Excerpted data |
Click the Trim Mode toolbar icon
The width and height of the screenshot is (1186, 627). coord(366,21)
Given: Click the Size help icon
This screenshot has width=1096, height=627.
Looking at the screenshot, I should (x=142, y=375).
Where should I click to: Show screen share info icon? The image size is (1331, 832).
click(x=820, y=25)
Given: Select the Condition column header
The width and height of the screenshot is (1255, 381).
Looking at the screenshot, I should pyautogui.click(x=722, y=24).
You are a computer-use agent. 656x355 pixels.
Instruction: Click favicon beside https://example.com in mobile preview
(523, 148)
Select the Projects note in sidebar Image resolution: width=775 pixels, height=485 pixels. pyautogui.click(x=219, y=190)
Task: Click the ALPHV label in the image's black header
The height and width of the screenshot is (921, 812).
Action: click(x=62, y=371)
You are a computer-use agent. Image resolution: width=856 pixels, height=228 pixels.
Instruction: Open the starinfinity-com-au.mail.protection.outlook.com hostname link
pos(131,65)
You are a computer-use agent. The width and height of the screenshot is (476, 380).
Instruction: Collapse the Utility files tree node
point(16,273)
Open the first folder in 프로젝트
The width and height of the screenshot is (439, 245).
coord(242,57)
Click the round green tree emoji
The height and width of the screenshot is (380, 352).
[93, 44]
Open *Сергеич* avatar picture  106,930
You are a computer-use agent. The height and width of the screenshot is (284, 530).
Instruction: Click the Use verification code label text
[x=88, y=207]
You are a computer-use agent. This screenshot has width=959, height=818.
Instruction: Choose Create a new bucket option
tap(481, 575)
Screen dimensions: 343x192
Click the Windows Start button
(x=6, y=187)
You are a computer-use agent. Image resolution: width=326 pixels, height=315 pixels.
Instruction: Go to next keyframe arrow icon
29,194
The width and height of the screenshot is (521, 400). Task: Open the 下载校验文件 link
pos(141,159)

Work required | Your response should be the exact lines running from the one with "You are a computer-use agent. Image resolution: width=856" to the final line of the material above.

Response area |
You are a computer-use agent. Image resolution: width=856 pixels, height=228 pixels.
Instruction: Open the starinfinity-com-au.mail.protection.outlook.com hostname link
pos(131,65)
You are a computer-use agent. The width and height of the screenshot is (476, 380).
Instruction: Collapse the Utility files tree node
point(16,273)
Open the first folder in 프로젝트
The width and height of the screenshot is (439, 245).
coord(242,57)
Click the round green tree emoji
The height and width of the screenshot is (380, 352).
[93, 44]
Open *Сергеич* avatar picture  106,930
You are a computer-use agent. The height and width of the screenshot is (284, 530).
Instruction: Click the Use verification code label text
[x=88, y=207]
You are a computer-use agent. This screenshot has width=959, height=818.
Instruction: Choose Create a new bucket option
tap(481, 575)
Screen dimensions: 343x192
Click the Windows Start button
(x=6, y=187)
You are a computer-use agent. Image resolution: width=326 pixels, height=315 pixels.
Instruction: Go to next keyframe arrow icon
29,194
The width and height of the screenshot is (521, 400). Task: Open the 下载校验文件 link
pos(141,159)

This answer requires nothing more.